The prime scientific objective of the Rosetta mission is to study the origin of comets, the relationship between cometary and interstellar material and its implications with regard to the origin of the Solar System.
The International Rosetta Mission was approved in November 1993 by ESA's Science Programme Committee as the Planetary Cornerstone Mission in ESA's long-term space science programme. The mission goal was a rendezvous with comet 46 P/Wirtanen. Unfortunately problems with the Ariane 5 launcher resulted in a postponement of the mission, as the tight launch window was missed.
During the ESA SPC meeting on 13-14th May 2003 it was decided to re-target Rosetta to Comet Churyumov-Gerasimenko. Launch with Ariane-5 G+ was on March 2, 2004 and the final rendezvous with the new target comet is expected in November 2014.
Rosetta will study the nucleus of a comet and its environment in great detail for a period of up to two years, with far-observation activities leading ultimately to close observation (from about one km distance) and in situ analysis of the nucleus material by a lander (RoLand).
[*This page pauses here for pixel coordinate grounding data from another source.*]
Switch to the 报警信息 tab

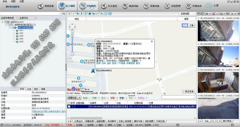coord(90,121)
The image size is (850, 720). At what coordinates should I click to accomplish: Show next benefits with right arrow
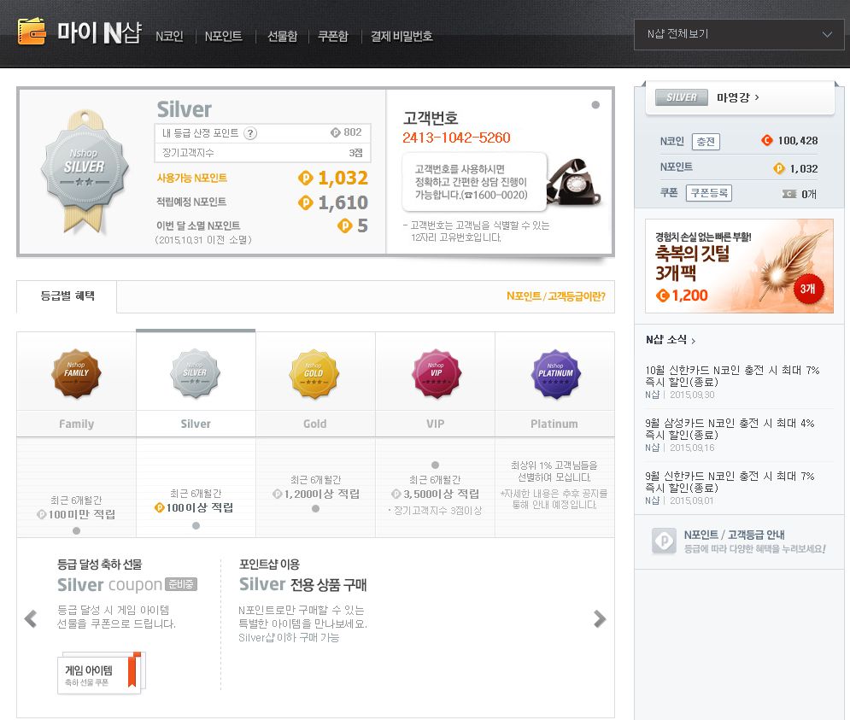pyautogui.click(x=600, y=619)
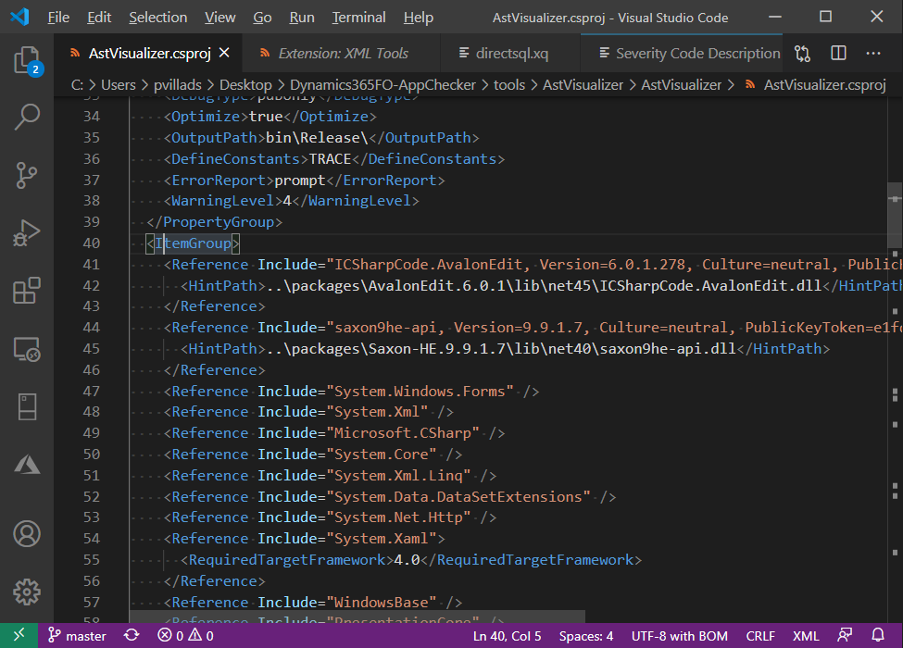Open the Run and Debug view
The image size is (903, 648).
click(x=28, y=233)
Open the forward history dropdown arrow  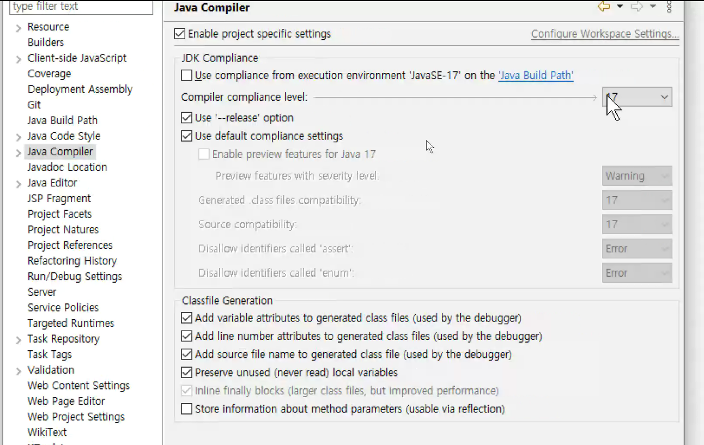pyautogui.click(x=653, y=7)
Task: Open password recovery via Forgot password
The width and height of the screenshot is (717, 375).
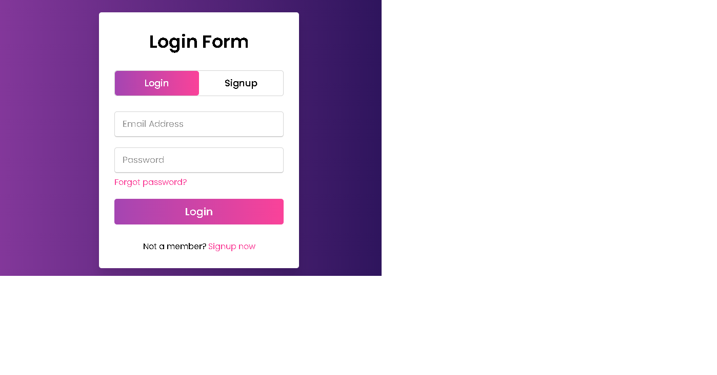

For more information please see the

external link ESA Rosetta pages

external link Rosetta pages at the MPI for Solar System Research
(in German)

link Rosetta page of the mechanical engineering department at MPE
(in German)

external link DLR Rosetta pages
(in German)

external link ESA COSIMA pages

ROSETTA

Satellite
Launch
(Ariane 5)
March 2, 2004
Arrival at target November 2014
End of Mission t.b.d.

MPE Participation
Cometary Secondary Ion Mass Analyzer (COSIMA)
Rosetta Lander (RoLand)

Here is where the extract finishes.